- [TASK DESCRIPTION] Copy out the listing below, changing each instance of "Find the location of a particular element." to "Locate a specific element." and leaving everything else untouched.

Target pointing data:
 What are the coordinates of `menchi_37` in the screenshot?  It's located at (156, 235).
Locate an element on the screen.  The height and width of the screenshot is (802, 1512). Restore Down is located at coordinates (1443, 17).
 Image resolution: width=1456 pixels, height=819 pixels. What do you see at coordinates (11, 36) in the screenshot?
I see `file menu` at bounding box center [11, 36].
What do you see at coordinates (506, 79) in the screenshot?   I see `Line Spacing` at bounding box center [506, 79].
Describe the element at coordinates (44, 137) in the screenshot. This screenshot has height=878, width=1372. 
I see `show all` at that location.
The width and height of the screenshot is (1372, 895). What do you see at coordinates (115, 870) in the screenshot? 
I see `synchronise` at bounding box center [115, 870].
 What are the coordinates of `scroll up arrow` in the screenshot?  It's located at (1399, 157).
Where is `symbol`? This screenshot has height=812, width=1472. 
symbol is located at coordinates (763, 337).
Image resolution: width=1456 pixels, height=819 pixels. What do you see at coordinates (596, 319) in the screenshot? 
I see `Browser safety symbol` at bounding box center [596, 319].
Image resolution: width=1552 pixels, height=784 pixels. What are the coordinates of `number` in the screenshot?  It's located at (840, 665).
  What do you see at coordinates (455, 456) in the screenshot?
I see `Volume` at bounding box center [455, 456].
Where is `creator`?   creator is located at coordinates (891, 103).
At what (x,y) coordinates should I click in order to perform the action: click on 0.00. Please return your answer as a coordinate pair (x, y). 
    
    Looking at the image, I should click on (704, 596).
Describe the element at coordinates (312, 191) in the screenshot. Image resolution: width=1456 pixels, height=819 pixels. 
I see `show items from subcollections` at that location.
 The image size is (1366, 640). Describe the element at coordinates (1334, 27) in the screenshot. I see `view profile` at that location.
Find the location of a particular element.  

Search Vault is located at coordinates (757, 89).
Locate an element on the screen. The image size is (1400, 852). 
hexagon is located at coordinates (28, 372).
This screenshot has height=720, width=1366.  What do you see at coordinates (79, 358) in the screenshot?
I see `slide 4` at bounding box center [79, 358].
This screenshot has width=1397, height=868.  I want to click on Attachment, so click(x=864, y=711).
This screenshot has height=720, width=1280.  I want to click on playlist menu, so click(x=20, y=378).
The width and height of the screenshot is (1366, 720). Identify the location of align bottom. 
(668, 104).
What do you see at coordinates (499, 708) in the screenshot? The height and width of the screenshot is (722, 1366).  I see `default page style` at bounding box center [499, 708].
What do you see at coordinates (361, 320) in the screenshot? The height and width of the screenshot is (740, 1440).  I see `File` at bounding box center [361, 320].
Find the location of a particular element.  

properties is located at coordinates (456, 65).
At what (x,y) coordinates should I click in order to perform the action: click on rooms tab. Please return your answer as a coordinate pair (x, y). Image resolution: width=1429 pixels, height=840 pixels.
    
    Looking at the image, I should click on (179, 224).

- [RESULT]
 What are the coordinates of `menchi_37` in the screenshot?  It's located at (156, 235).
Locate an element on the screen.  The height and width of the screenshot is (802, 1512). Restore Down is located at coordinates (1443, 17).
 Image resolution: width=1456 pixels, height=819 pixels. What do you see at coordinates (11, 36) in the screenshot?
I see `file menu` at bounding box center [11, 36].
What do you see at coordinates (506, 79) in the screenshot?   I see `Line Spacing` at bounding box center [506, 79].
Describe the element at coordinates (44, 137) in the screenshot. This screenshot has height=878, width=1372. 
I see `show all` at that location.
The width and height of the screenshot is (1372, 895). What do you see at coordinates (115, 870) in the screenshot? 
I see `synchronise` at bounding box center [115, 870].
 What are the coordinates of `scroll up arrow` in the screenshot?  It's located at (1399, 157).
Where is `symbol`? This screenshot has height=812, width=1472. 
symbol is located at coordinates (763, 337).
Image resolution: width=1456 pixels, height=819 pixels. What do you see at coordinates (596, 319) in the screenshot? 
I see `Browser safety symbol` at bounding box center [596, 319].
Image resolution: width=1552 pixels, height=784 pixels. What are the coordinates of `number` in the screenshot?  It's located at (840, 665).
  What do you see at coordinates (455, 456) in the screenshot?
I see `Volume` at bounding box center [455, 456].
Where is `creator`?   creator is located at coordinates (891, 103).
At what (x,y) coordinates should I click in order to perform the action: click on 0.00. Please return your answer as a coordinate pair (x, y). 
    
    Looking at the image, I should click on (704, 596).
Describe the element at coordinates (312, 191) in the screenshot. Image resolution: width=1456 pixels, height=819 pixels. 
I see `show items from subcollections` at that location.
 The image size is (1366, 640). Describe the element at coordinates (1334, 27) in the screenshot. I see `view profile` at that location.
Locate a specific element.  

Search Vault is located at coordinates (757, 89).
Locate an element on the screen. The image size is (1400, 852). 
hexagon is located at coordinates (28, 372).
This screenshot has height=720, width=1366.  What do you see at coordinates (79, 358) in the screenshot?
I see `slide 4` at bounding box center [79, 358].
This screenshot has width=1397, height=868.  I want to click on Attachment, so click(x=864, y=711).
This screenshot has height=720, width=1280.  I want to click on playlist menu, so click(x=20, y=378).
The width and height of the screenshot is (1366, 720). Identify the location of align bottom. 
(668, 104).
What do you see at coordinates (499, 708) in the screenshot? The height and width of the screenshot is (722, 1366).  I see `default page style` at bounding box center [499, 708].
What do you see at coordinates (361, 320) in the screenshot? The height and width of the screenshot is (740, 1440).  I see `File` at bounding box center [361, 320].
Locate a specific element.  

properties is located at coordinates (456, 65).
At what (x,y) coordinates should I click in order to perform the action: click on rooms tab. Please return your answer as a coordinate pair (x, y). Image resolution: width=1429 pixels, height=840 pixels.
    
    Looking at the image, I should click on (179, 224).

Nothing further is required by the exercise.